West Bank Settlements Become Havens of Israeli Suburbanites -
I don't typically read The Christian Science Monitor but recently received a free copy in the mail. This article by Yasmine Soiffer is a worthwhile read, even though it was written September 2009. It explores the motivations of those moving to communities outside the Green Line. What the world calls settlements most living there see as suburbs. A few excerpts:
Ideology was what brought the first waves of settlers into the land Israel captured on the west bank of the Jordan River in the 1967 war, some of them keen to return to earlier settlements they'd lost in the 1948 Arab-Israeli war that led to Israel's establishment. In the early 1970s, a socioreligious movement called Gush Emunim, or bloc of the faithful, drew to settlements people motivated by the concept that Israel's success in 1967 was divinely inspired, that the Jewish people's return to their biblical homeland signaled the coming of the messianic age. While that worldview continues to attract some, the majority of today's new arrivals come primarily for practical considerations. A Kiryat Netafim resident says, "I had three priorities in choosing where to live. The first was finding a good place to bring up kids. The second was financial. Third comes ideology. It's in that order. To think of only one of these is not the right approach to life. It's a mixed salad."

One of the fastest-growing settlements in the West Bank is Tekoa, which in 2008 grew by 11.6 percent. That's even more rapid growth than in the ultra-Orthodox settlements of Modiin Illit and Beitar Illit. Tekoa, which appears in the Bible, is southeast of Bethlehem and has natural attractions: It sits atop a hill that provides breathtaking views of the desert mountains and, on a clear day, of Jordan. It also has man-made draws: a public swimming pool and an intentional progressive mix of religious and secular families – Israel's main social divide.
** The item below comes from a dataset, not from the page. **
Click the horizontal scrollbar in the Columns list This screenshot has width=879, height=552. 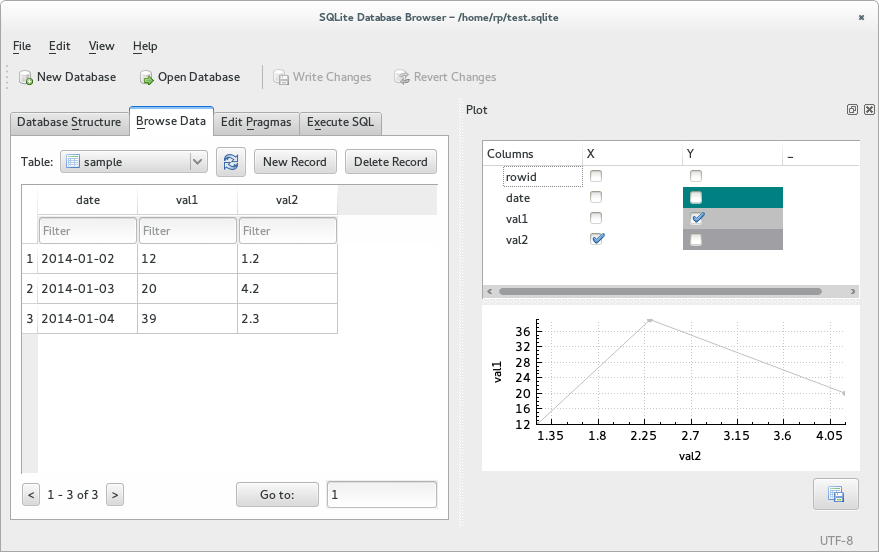pyautogui.click(x=660, y=292)
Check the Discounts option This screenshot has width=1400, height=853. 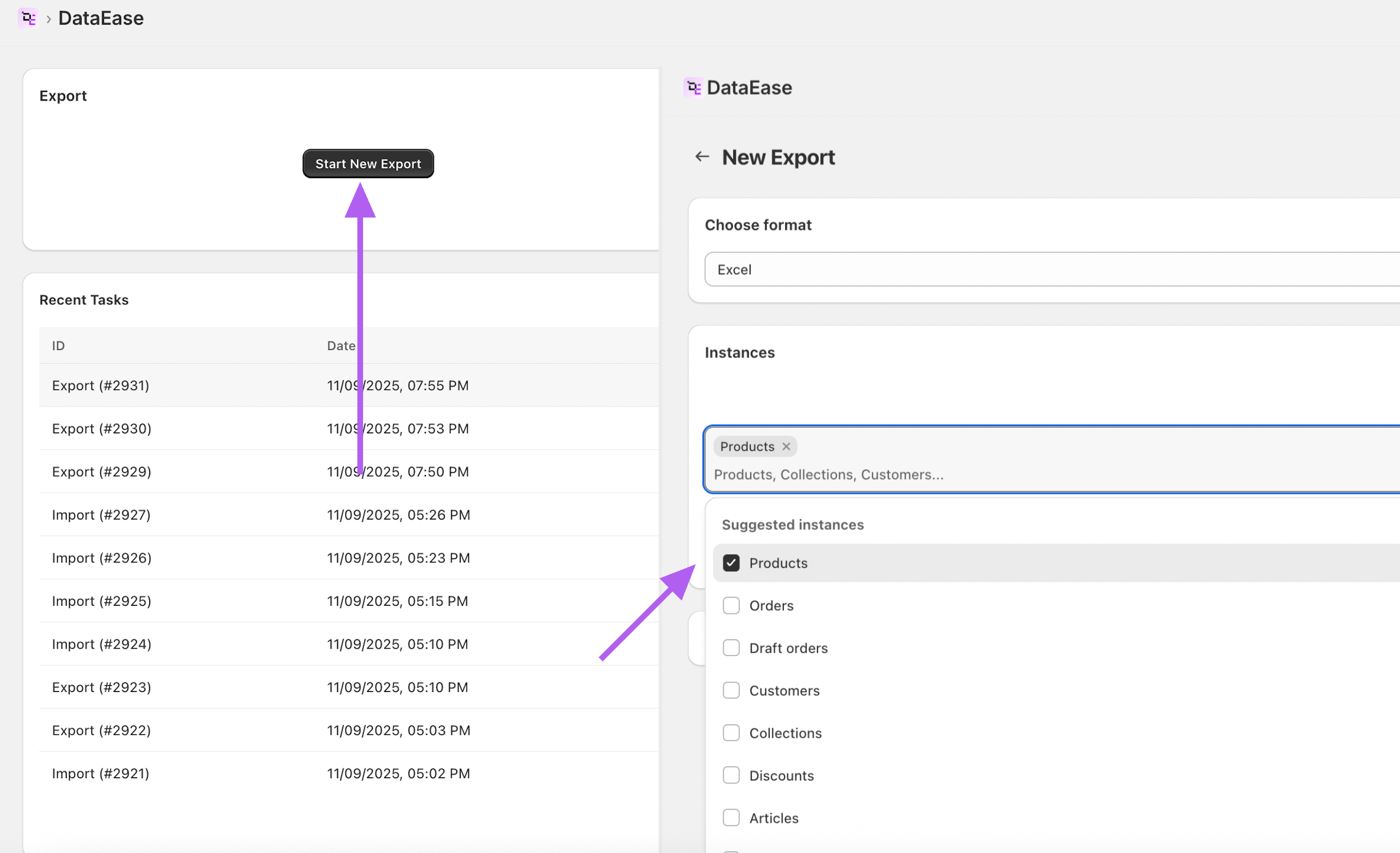point(731,775)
Its official Orthodox rabbi has an unconventional habit of meeting with local Islamic figures, including members of Hamas. A Tekoa resident reflects, "I came here for more space and a good community, but I had to realize that I was doing something politically that many people don't agree with. I'm not one that says we should get rid of the Arabs; I so completely disagree with that attitude. I've always supported a two-state solution. But I don't think it's really going to happen.... [I]t became clear to me [after the Gaza rocket attacks] that giving away land and cutting back our borders is not the answer."
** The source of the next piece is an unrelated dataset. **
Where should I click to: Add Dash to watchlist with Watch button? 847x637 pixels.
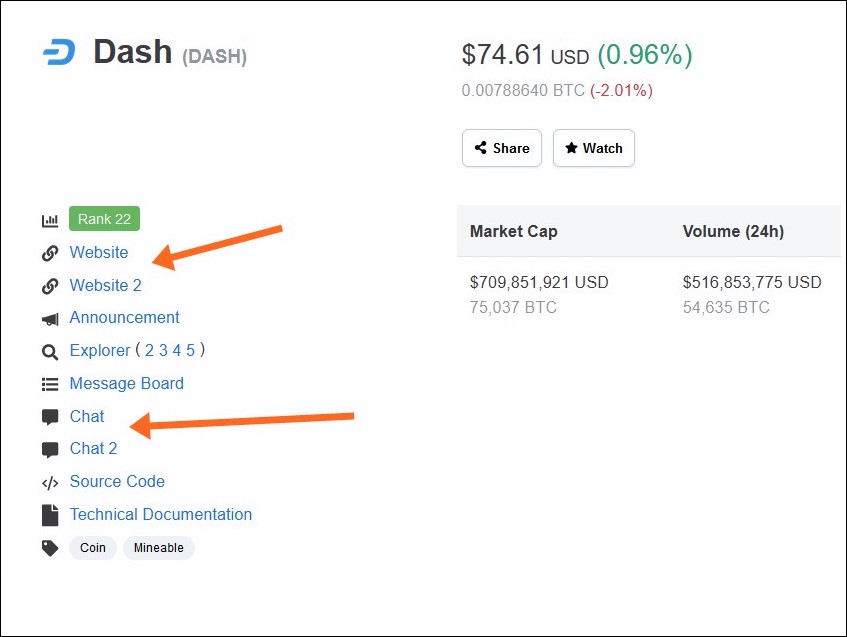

I have often argued that characterizing all "settlements" as the same, and as ideologically motivated is mistaken and unhelpful. This article helps to shed light on the true character of these communities. The vast majority of Israelis moving to these communities are motivated not by ideology but by the same things that motivate people to move to any city's suburbs, the issues of quality of life: the price of homes, good schools, nature...


YMedad said…
Can I "sensitize" a bit your perception? Out of 320,000 Jews residing in the communities in Judea and Samaria, those sections of the historic Jewish national home wherein, by international law, Jews could closely settle according to the League of Nations Mandate, - that is, outside Jerusalem's municipal borders wherein reside another 200,000 Jews considered by Arabs and some Jews to be "settlers" - the majority are not daily observant but secular with a strong "traditional" element. As such, while ideological motivation may be secondary, after a few years, suffering Arab terror, media bias, animosity from Israel's progressive peace camp, they become quite ideological. In fact, during the Intifada, it was the "non-ideological secular" communities that usually were among the most ill-disciplined and even violent against Arabs when attacked.

But the in all socieites, that's how they develop: first the pioneers and then the rest. Quite normal.